As the passages from Job
remind us, there is much to be humbled by when we turn our eyes to the stars –
or to the smallest element of creation. And in what those same eyes see there
is much to respond to with joy – the majesty of the infinite and the delight of
the minute. That humility and that joy are part of what make us human, make us
special, and give us a unique purpose in the plan of God.
Genesis 2:15 (CEB): The
Lord God took the human being and settled him in the garden of Eden to farm it
and to take care of it.
In other words, we are both
to cultivate the land and to take custody of it as servants of the Lord. We are
stewards of the earth, caretakers and custodians.

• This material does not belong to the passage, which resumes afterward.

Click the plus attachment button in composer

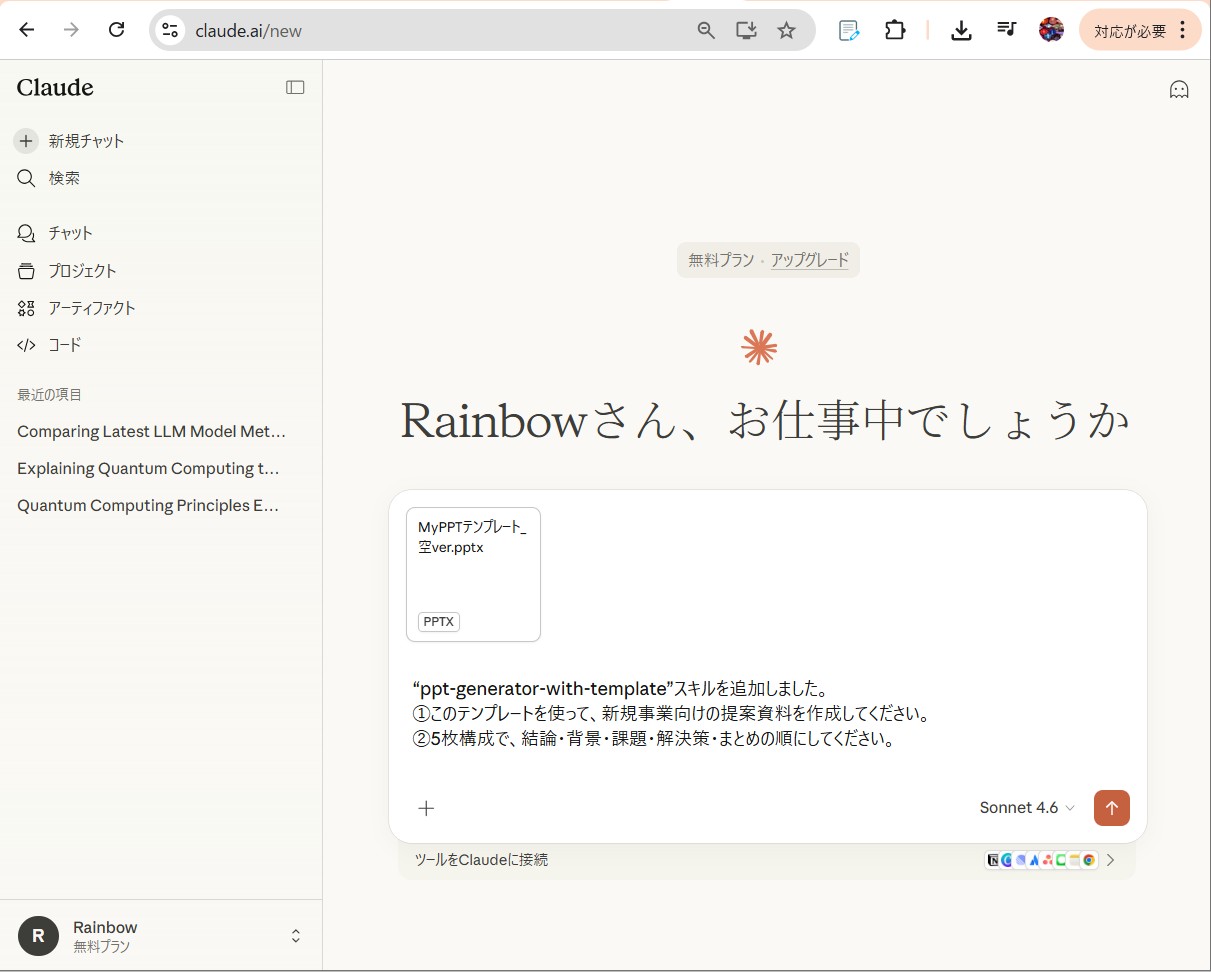click(x=426, y=808)
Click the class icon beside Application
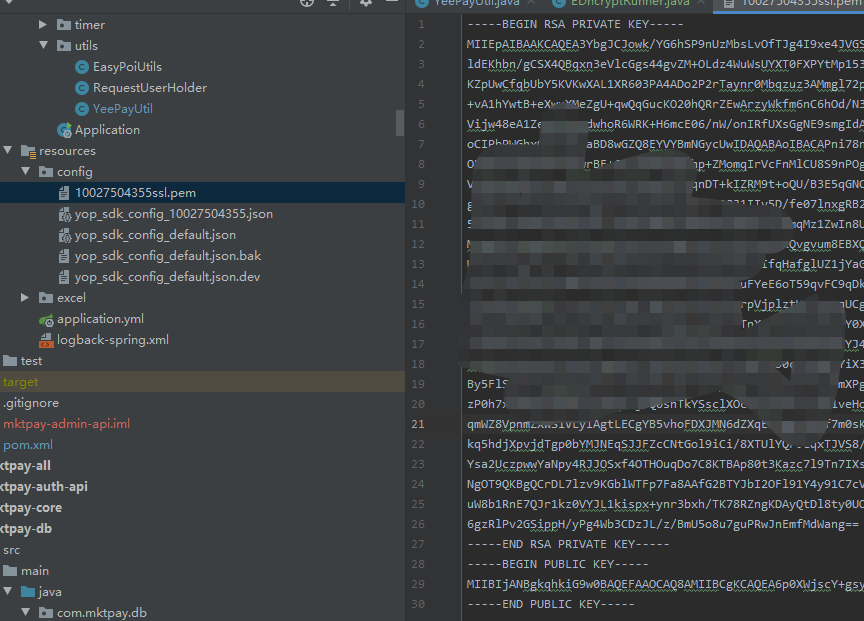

In Genesis 1:26-28, God says,
“Let us make humanity in our image to resemble us so that they may take
charge of the fish of the sea, the birds in the sky, the livestock, all the
earth, and all the crawling things on earth.” God created humanity in God’s own
image, in the divine image God created them, male and female God created them.
God blessed them and said to them, “Be fertile and multiply; fill the earth and
master it. Take charge of the fish of the sea, the birds in the sky, and
everything crawling on the ground.”
As the notes to the Common
English Bible inform us, to take charge – to rule as a master over servants, or a king over subjects – is a
way of characterizing human power and authority over the rest of the animal
world. But that in itself does not say anything one way or another about how
that power is exercised, whether in caring for creation or ruling harshly over
it.
We are God’s representatives,
or images, in creation, so exercising that authority of “taking charge” is a
servant role, subservient to the true Lord of the universe. We have power to
alter the world but we depend on the earth and its life for survival.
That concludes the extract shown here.